The insistent annoying fly by Renier Bongga


Still finding out if it was sheer masochism, or impulsiveness, or the noble and Miss Universe-worth answer which is pure love to debate or genuine interest to join the org, I swallowed all my elephant-sized reservations and applied for UP DebSoc. Of the many things I'm ignorant about, I had at least one tautology- I am certain that this is gonna be bloody for me. Or so I think.
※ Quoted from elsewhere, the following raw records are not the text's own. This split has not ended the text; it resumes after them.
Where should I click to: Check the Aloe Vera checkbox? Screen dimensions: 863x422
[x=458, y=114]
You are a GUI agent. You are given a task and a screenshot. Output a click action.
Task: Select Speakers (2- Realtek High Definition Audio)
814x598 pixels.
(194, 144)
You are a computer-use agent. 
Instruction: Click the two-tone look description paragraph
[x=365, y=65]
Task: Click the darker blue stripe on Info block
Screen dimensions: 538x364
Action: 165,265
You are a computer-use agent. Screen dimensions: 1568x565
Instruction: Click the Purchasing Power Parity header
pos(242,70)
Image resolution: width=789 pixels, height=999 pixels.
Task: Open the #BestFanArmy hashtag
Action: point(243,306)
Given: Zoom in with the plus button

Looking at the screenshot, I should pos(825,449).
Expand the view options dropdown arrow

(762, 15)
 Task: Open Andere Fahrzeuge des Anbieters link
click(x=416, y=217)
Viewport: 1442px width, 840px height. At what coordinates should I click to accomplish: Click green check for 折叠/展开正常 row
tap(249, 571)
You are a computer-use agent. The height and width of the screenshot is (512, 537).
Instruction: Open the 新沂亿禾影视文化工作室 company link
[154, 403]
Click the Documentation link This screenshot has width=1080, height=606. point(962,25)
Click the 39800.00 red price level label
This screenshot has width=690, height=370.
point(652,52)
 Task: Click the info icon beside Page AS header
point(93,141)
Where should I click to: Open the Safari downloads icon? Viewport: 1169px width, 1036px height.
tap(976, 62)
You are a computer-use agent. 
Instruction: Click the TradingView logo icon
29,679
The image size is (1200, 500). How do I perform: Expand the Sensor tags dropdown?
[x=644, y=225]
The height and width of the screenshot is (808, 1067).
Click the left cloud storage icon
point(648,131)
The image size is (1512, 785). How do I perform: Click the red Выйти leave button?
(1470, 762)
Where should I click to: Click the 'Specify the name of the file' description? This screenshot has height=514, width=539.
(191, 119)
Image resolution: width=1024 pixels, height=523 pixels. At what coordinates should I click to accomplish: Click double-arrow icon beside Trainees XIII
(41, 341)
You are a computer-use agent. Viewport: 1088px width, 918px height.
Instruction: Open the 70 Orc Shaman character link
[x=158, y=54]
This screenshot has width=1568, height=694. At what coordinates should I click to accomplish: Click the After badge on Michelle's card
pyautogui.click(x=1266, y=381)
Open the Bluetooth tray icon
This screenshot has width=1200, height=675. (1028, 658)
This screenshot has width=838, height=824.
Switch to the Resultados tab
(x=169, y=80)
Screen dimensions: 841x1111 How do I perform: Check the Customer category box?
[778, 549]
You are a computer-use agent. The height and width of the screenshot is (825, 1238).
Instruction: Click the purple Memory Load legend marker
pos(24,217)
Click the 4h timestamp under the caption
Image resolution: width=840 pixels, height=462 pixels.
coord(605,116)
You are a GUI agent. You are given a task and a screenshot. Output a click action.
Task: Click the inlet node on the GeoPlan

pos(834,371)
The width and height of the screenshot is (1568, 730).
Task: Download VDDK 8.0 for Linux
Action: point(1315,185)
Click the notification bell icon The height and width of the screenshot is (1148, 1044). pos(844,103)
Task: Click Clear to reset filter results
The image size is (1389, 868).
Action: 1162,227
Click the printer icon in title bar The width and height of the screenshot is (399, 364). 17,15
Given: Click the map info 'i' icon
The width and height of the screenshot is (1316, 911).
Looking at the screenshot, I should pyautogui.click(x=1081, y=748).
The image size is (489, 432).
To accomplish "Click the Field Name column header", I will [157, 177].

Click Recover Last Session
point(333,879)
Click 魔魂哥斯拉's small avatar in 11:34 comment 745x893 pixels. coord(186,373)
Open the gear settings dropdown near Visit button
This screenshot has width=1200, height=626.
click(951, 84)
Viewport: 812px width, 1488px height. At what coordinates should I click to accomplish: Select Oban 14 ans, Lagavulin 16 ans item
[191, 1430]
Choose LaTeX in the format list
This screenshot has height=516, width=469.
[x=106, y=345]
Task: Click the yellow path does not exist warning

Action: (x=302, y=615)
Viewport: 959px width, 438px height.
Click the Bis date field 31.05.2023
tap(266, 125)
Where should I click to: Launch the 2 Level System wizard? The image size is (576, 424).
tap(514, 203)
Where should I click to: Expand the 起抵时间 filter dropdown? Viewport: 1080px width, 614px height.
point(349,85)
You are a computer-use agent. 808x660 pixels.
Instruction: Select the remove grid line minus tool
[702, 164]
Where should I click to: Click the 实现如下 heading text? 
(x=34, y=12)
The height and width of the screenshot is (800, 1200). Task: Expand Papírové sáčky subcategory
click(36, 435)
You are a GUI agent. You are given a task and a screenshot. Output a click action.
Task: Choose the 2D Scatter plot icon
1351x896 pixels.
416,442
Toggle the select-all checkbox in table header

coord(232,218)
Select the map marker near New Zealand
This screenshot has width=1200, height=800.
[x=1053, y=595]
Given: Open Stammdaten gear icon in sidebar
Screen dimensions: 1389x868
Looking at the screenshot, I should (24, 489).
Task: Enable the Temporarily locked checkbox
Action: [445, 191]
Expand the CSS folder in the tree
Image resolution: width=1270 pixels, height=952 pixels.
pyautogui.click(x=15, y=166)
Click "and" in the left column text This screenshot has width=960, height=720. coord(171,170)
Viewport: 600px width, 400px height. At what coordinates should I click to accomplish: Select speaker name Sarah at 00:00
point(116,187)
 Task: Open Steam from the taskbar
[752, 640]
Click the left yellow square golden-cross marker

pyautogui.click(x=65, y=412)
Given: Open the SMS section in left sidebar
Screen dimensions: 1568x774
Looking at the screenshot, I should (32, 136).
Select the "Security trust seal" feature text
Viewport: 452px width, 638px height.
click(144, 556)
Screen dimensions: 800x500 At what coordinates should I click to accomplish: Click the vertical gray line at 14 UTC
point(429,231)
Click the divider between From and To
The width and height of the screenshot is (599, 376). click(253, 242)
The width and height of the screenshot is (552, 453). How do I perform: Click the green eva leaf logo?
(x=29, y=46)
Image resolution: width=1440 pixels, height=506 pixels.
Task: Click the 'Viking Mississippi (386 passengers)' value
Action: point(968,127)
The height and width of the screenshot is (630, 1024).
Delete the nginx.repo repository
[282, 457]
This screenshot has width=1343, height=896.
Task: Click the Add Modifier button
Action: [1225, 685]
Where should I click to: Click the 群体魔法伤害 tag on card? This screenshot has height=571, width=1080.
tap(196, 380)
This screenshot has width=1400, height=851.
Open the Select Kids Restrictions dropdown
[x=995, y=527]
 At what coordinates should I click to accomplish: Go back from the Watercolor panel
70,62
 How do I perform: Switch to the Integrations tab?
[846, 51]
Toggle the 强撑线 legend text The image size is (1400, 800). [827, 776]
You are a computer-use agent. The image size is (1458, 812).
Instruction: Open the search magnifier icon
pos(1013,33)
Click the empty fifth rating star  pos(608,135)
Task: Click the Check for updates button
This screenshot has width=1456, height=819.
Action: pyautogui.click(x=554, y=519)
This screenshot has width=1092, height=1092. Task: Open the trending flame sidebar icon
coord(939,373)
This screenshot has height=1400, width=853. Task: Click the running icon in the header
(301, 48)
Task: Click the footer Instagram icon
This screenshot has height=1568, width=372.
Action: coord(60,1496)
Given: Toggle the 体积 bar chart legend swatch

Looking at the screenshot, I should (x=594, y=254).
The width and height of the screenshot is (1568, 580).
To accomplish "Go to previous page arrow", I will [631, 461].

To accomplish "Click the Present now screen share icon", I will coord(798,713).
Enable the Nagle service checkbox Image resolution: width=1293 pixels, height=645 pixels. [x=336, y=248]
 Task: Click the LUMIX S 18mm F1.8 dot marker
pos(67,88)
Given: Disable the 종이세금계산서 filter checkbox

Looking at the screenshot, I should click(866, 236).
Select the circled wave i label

Blood is a cheap commodity, compared to the big part, if not all, of my dignity that I lost (about to lose since it's not yet done) during the app process. The app process was rich of all the underlying principles MAC wants to teach us or to make us remember. Kapal ng mukha? People went gaga over the boldstars in the applympics.The scrutiny of adjing in open areas where people could hear. Resourcefulness? Talk about the debates in the econ exterior, the formal attire we had to wear in Vinzons. Competitiveness? It was a race. Whatever sugarcoating applied to it, it was more of a race. Never mind the money struggles I had to face, the absences I had to make, and all the butt-aching and calorie-burning tasks I went through, because there were more to see.

There is BJ. He is the menstruation that happened for the third time in a month, the bungang-araw that came in winter, the twenty-five cents left on your entire body and bag after you've been harrassed by a hold-uper and you're just halfway home. He's the (not an) enigma.

As if he's wearing an invisible mink coat adorned with porcupine thorns. I can't approach him most of the time. There's no shallow reason for that. He's no goody-two-shoes to me. I explain how I adjed and he looks at me as though I'm bound to eternal damnation, as if I've adjed totally miserably. The stare tells me I did. He speaks the verdict of the debate as cold and sharp as he could (sometimes, he opts not to, but I haven't experienced that), as true and clear as he could, that even I would like to pounce myself for debating so stupidly. He can convince me that I have the mind of a premature cockroach and I don't hate him for it. All these but I still couldn't not respect him, because I know he's right. (Shame!...on my part ok?)

There is the losing and regaining of self-confidence, patterned to how many times I suck and not suck so much in debates from first tambay to third graded, from mini-mock to the mocking reaffirmation that I don't belong.

But here comes the (coincidentally) members of MAC. Make Anyone Comfortable can even be their motto. I splurge in the mud of self-doubt and someone from this committee tells me I'm not the worst case, only bad. Just playing around. Seriously, and often unbelievably, they have the talent of patching up one's hopes when the rebuttals, POI's, and bluffings have torn it and made it into a Prada bag. They juggle what they can juggle, the legworkers of DS they are (no pun to other committees, there's the other leg if you assert your hardworkings) and still make you believe either that you're the best debater in the world, or you can be in the future.

So many time spent. So many people met. So many things on the line. It wasn't just blood and tears and eye-bags after all. At first, I wonder how I wildly fight to live up to that choice, how I had many chances to defer but I didn't, how many things I had to give up- and disregard all that and anticipate the next tambay debate, adj, kupalan, etc. All the inconveniences and I still stay.

Then, when I sing in the bathroom, it all falls into place. The reasons why come like I had the voice of Charlotte Church and I sang for soul redemption.

It's about not caring, or wanting to shed all those, for that gleaming but faint chance of membership. The membership I want because it means more than just a title or gangsta feel. It's more of, mushy as it sounds, knowing it's worth it, knowing that you owe it to yourself. Like nothing would ever be more right to do.